27 Agosto 2017, 01:46:55 AM
E' vero che Santillana non entra direttamente sui simboli spirituali semplicemente perchè sono venuti dopo.
E' corretto il suo studio interpretativo.

E'  proprio quì sta l' errore interpretativo .
C'è l'ingenua interpretazione dell'uomo moderno che conosce la spiritualità e  la pone come apriori pregiudizievoli  dei testi, costruendosi una forma  interpretativa che non corrisponde alle sequenze delle antiche tradizioni..

Nei testi originari prima viene una cosmologia e poi l'interpretazione di questa in chiave spirituale e infine in chiave morale.
prendere l'ultima chiave interpretativa (ad esempio la morale) e risalire alla spiritualità e infine  alla cosmologia corrisponde all'inverso delle sequenze originarie creando vizi "visionari", perchè ci si allontana dal testo reale originario.
Questo modo di procedere salta la storia producendo attualizzazioni interpretative di significati a volte diversi.

Nessun testo inizia con una morale e poi con la spiritualità e poi con la cosmologia.
L'archetipo junghiano potrebbe salvarsi, dico potrebbe perchè è da provare che quell'umanità primordiale "comandata" da razze evolute fosse in grado da sola di sostenere una spiritualità e una morale, che  viene dopo.
prima semplicemente ubbidisce ai "comandanti" e ai "comandamenti" proprio perchè non è emancipata a livello morale/spirituale, questa fu la strumentalizzazione religiosa del sacro, la costruzione di vincolo artificioso per tenere unito un popolo socialmente. La Torah, vine scritta da Mosè insieme ai comandamenti ricevuti.I Vedanta vengono dopo le cosmologie vediche, i grandi "maestri"spirituali sono in epoca troppo  tarda rispetto ai primordi umani.
Il fatto che Genesi che occuperebbe un lunghissimo lasso di tempo è molto più breve, di fatto finisce con il diluvio con Noè e inizia con Cam, jafet e Sem (i semiti), la "nuova" storia che si fa spirituale da  Esodo, in poi  significa che troppe notizie dell'origine era state perse e vivevano nella tradizione talmudistica orale e scritta, parallele ai testi sacri.

E' da Sem, figlio di Noè, che inizia la spiritualità e i relativi simboli.

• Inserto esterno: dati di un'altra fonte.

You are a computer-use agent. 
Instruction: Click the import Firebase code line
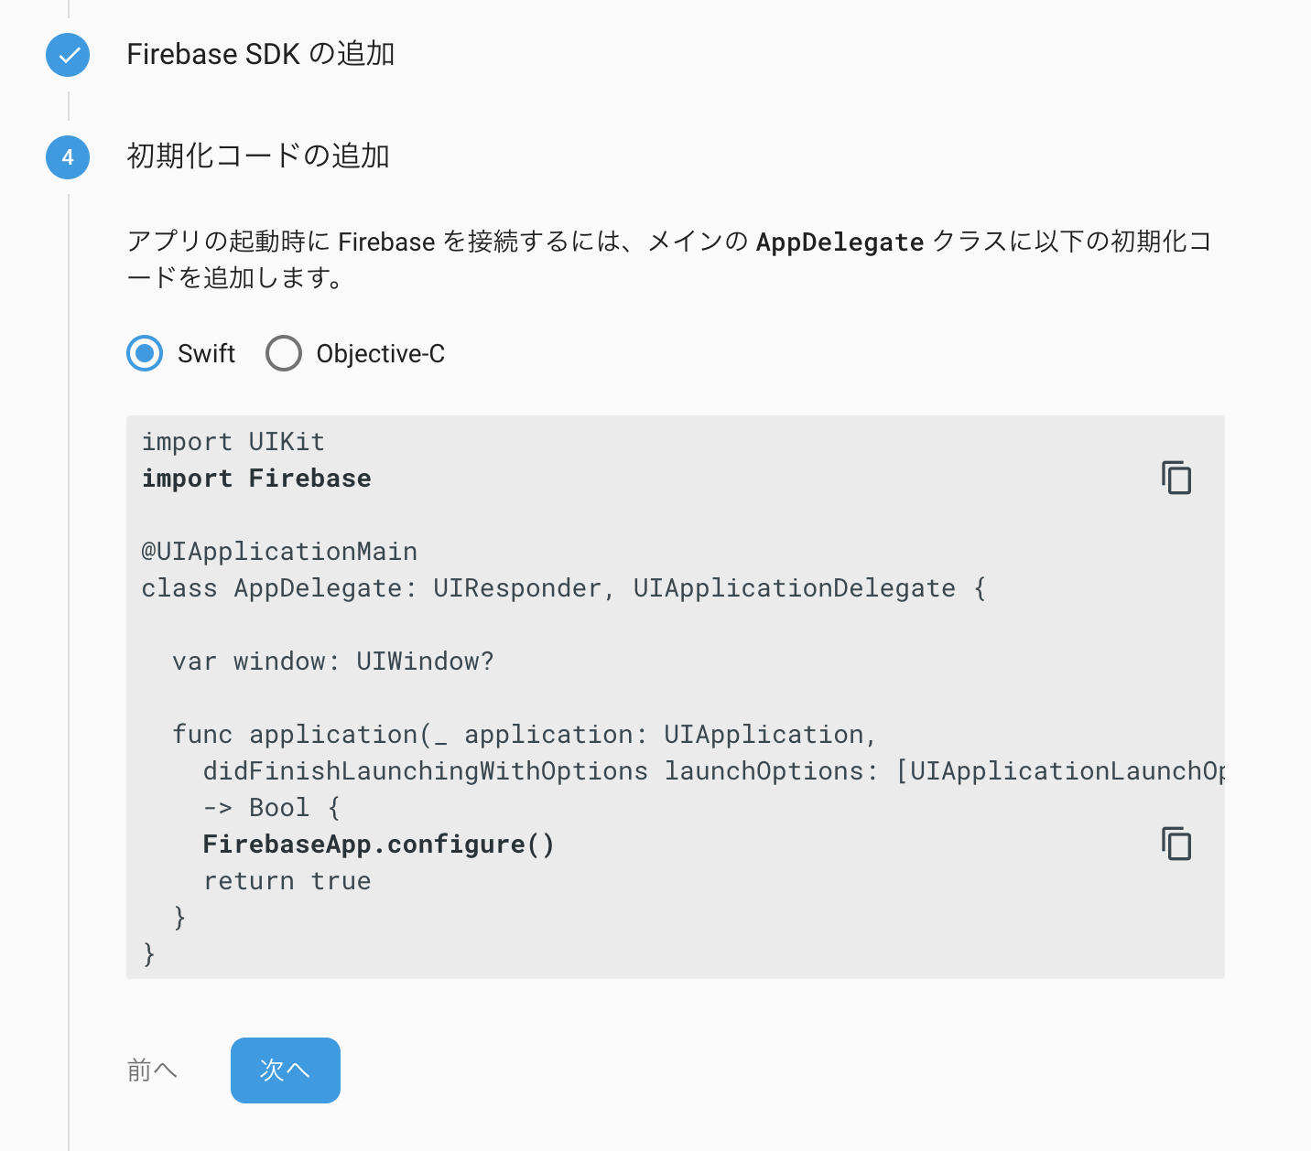tap(256, 479)
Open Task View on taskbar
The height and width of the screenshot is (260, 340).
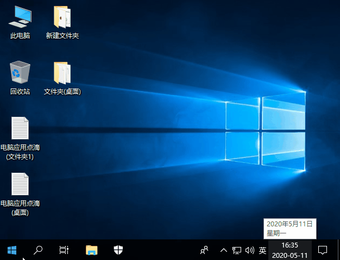point(64,250)
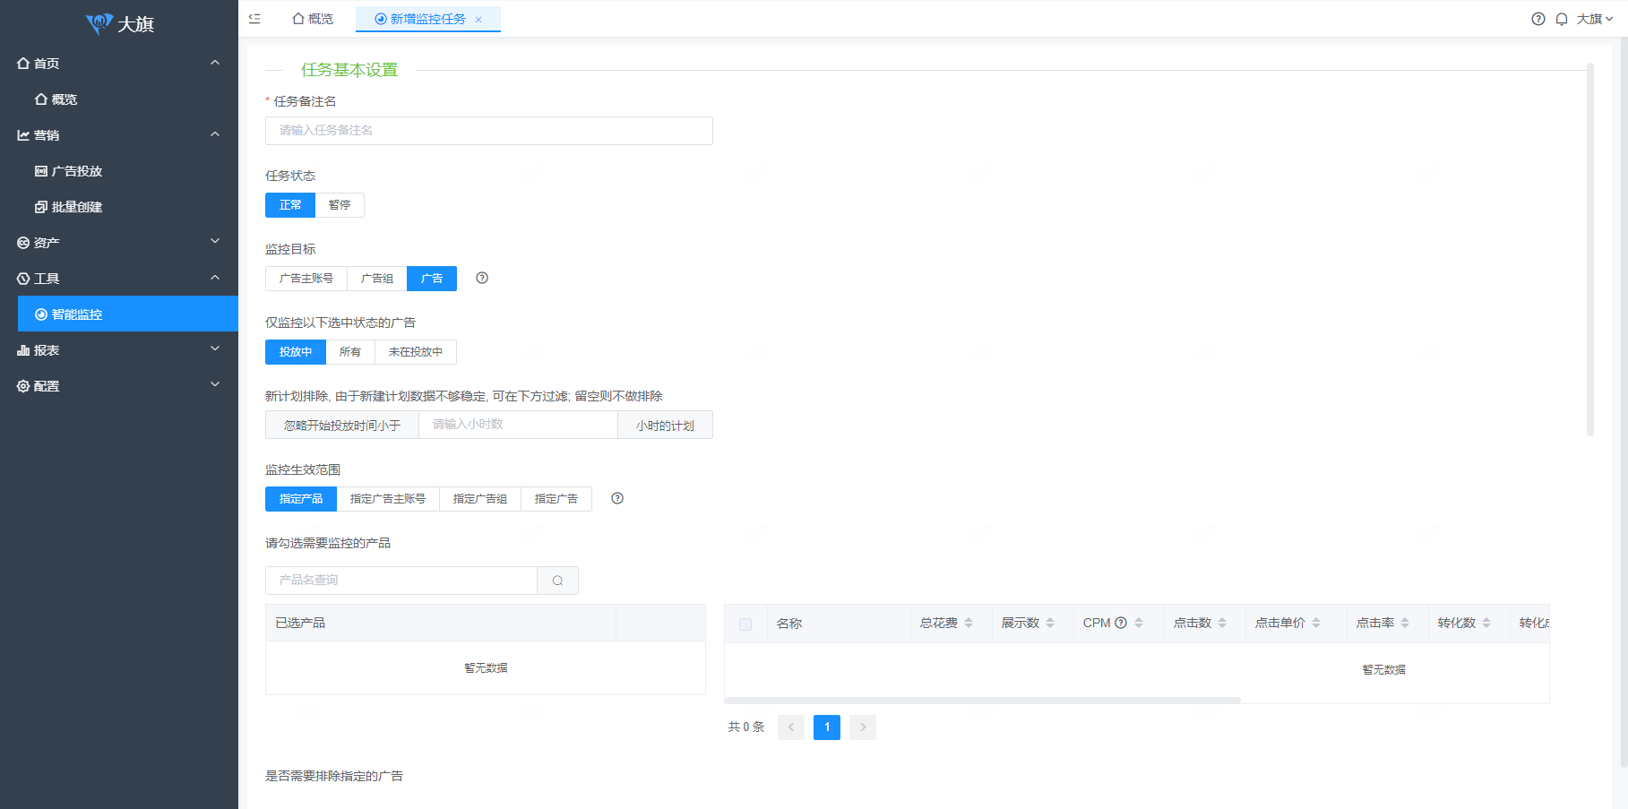This screenshot has width=1628, height=809.
Task: Switch to the 概览 tab
Action: point(313,19)
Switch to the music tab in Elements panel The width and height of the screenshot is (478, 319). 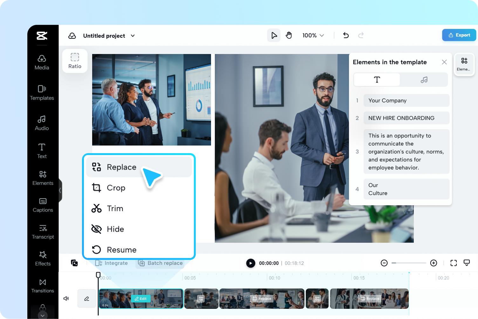click(x=424, y=79)
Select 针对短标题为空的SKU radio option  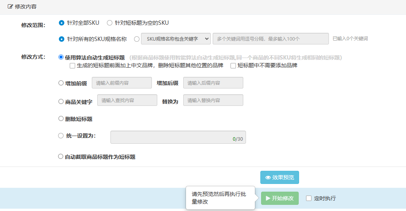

Se andiamo alla tradizione sumerico/accadica c'è poco o nulla di spirituale, quella egizia idem, sono le ritualità semmai che tengono unite i rapporti "dei"con gli  umani.

Non penso che l'uomo sia "fuoriuscito" dalla natura secondo la teoria dell'evoluzione, ma semmai penso che solo ad un certo punto della storia l'uomo abbia cominciato a porsi certe domande spirituali e quindi avere una conseguente psiche che "sorreggesse" a criteri di intellegibilità umana più complessi.Ed è quello che temevano quegli "dei comandanti" che soggiogavano l'uomo.